Maybe so. But it’s this inversion of
“The Emperor has no clothes” – a baring all that leaves her fully veiled,
publically private – that has informed her self-presentation since Touch Me first appeared. “This is a
book,” it says in the one-page introduction, “about touching—about human hands
and arms, eyes and mouths, lives and memories, all the instruments of touch.”

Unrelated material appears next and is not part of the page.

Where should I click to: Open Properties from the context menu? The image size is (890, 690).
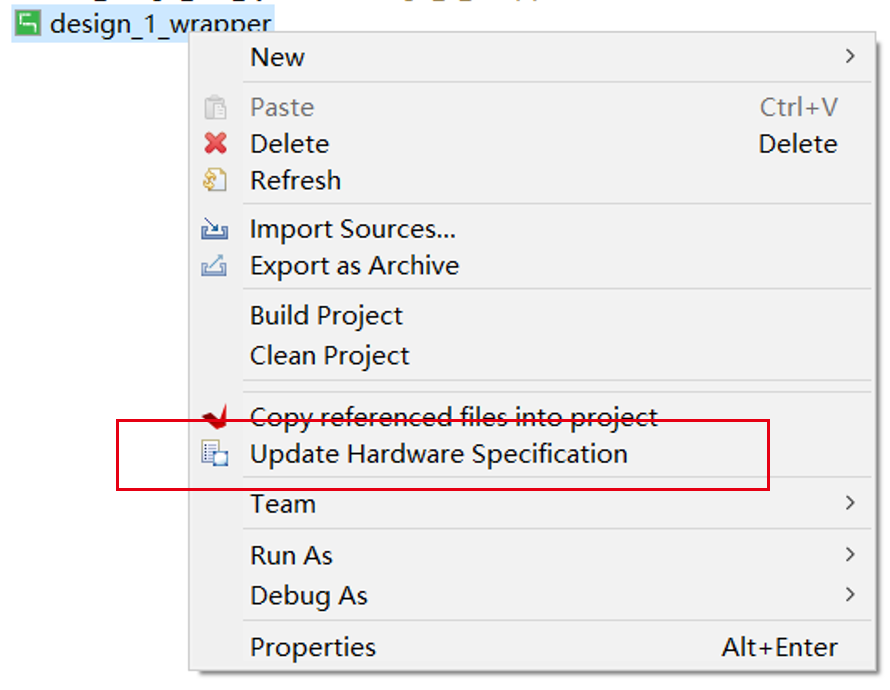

Well, only in so far as Suzanne Somers can present herself as common, as
typically human. “Touch me,” the title poem concludes, “For I was made to be
touched. / I can never be touched enough.” This kind of self-making, this auto-poiesis, both depends upon and
mitigates against that commonality; we know, after all, that what we’re
actually touching, holding, is a book of poems and pictures, a surrogate. She
can never be touched enough because she can never be touched at all.
The
echo, hardly deliberate but real enough, is of the Biblical Noli me tangere, “Touch me not,” which
the unascended Jesus says to Mary Magdelene (John 20:17), caught in a
post-Easter hiatus between flesh and light, humanity and transcendence. In The Space of Literature (1959), Maurice Blanchot
converts
and rephrases this distancing imperative, a metaphysical disavowal, into a
figure of what constitutes literature per se, Noli me legere, “Read me not”:
La même situation peut encore se décrire ainsi
l'écrivain ne lit jamais son oeuvre. Elle est, pour lui, l'illisible, un
secret, en face de quoi il ne demeure pas. Un secret, parce qu'il en est
séparé. Cette impossibilité de lire n'est pas cependant un mouvement purement
négatif, elle est plutôt la seule approche réelle que l'auteur puisse avoir de
ce que nous appelons oeuvre. L'abrupt Noli me
legere fait surgir, là
où il n'y a encore qu'un livre, déjà l'horizon d'une puissance autre.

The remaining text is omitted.